[Start of section]
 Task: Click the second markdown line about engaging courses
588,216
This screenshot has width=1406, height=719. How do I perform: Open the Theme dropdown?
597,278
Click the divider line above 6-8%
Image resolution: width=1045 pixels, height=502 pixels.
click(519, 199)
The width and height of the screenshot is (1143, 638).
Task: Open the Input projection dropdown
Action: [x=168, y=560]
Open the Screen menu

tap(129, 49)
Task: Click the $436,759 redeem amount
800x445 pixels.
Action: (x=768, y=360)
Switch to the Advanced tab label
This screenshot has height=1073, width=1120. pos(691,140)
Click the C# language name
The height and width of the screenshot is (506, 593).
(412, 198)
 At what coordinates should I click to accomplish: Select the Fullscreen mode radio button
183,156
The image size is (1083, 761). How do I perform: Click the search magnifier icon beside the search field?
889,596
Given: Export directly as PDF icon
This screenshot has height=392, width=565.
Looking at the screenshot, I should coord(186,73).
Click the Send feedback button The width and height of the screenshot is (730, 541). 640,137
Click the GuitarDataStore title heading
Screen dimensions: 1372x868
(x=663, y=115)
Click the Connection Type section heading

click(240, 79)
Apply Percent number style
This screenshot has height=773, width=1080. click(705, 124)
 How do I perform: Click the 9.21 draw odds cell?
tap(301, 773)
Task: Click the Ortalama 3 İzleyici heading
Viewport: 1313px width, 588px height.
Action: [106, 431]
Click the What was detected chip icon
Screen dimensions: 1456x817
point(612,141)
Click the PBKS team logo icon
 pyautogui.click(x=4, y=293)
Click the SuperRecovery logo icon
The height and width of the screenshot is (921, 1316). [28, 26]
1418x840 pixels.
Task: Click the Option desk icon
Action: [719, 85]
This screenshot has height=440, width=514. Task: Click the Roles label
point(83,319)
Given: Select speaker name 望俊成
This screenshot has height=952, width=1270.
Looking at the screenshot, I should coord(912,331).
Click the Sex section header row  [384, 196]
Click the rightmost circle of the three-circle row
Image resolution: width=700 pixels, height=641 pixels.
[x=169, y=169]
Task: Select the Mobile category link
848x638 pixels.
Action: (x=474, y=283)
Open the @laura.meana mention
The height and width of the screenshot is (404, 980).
[End of section]
• **What you have to do**
The answer consists of every entry, returned exactly.

• **Solution for this task**
 Task: Click the second markdown line about engaging courses
588,216
This screenshot has width=1406, height=719. How do I perform: Open the Theme dropdown?
597,278
Click the divider line above 6-8%
Image resolution: width=1045 pixels, height=502 pixels.
click(519, 199)
The width and height of the screenshot is (1143, 638).
Task: Open the Input projection dropdown
Action: [x=168, y=560]
Open the Screen menu

tap(129, 49)
Task: Click the $436,759 redeem amount
800x445 pixels.
Action: (x=768, y=360)
Switch to the Advanced tab label
This screenshot has height=1073, width=1120. pos(691,140)
Click the C# language name
The height and width of the screenshot is (506, 593).
(412, 198)
 At what coordinates should I click to accomplish: Select the Fullscreen mode radio button
183,156
The image size is (1083, 761). How do I perform: Click the search magnifier icon beside the search field?
889,596
Given: Export directly as PDF icon
This screenshot has height=392, width=565.
Looking at the screenshot, I should coord(186,73).
Click the Send feedback button The width and height of the screenshot is (730, 541). 640,137
Click the GuitarDataStore title heading
Screen dimensions: 1372x868
(x=663, y=115)
Click the Connection Type section heading

click(240, 79)
Apply Percent number style
This screenshot has height=773, width=1080. click(705, 124)
 How do I perform: Click the 9.21 draw odds cell?
tap(301, 773)
Task: Click the Ortalama 3 İzleyici heading
Viewport: 1313px width, 588px height.
Action: [106, 431]
Click the What was detected chip icon
Screen dimensions: 1456x817
point(612,141)
Click the PBKS team logo icon
 pyautogui.click(x=4, y=293)
Click the SuperRecovery logo icon
The height and width of the screenshot is (921, 1316). [28, 26]
1418x840 pixels.
Task: Click the Option desk icon
Action: [719, 85]
This screenshot has height=440, width=514. Task: Click the Roles label
point(83,319)
Given: Select speaker name 望俊成
This screenshot has height=952, width=1270.
Looking at the screenshot, I should coord(912,331).
Click the Sex section header row  [384, 196]
Click the rightmost circle of the three-circle row
Image resolution: width=700 pixels, height=641 pixels.
[x=169, y=169]
Task: Select the Mobile category link
848x638 pixels.
Action: (x=474, y=283)
Open the @laura.meana mention
The height and width of the screenshot is (404, 980).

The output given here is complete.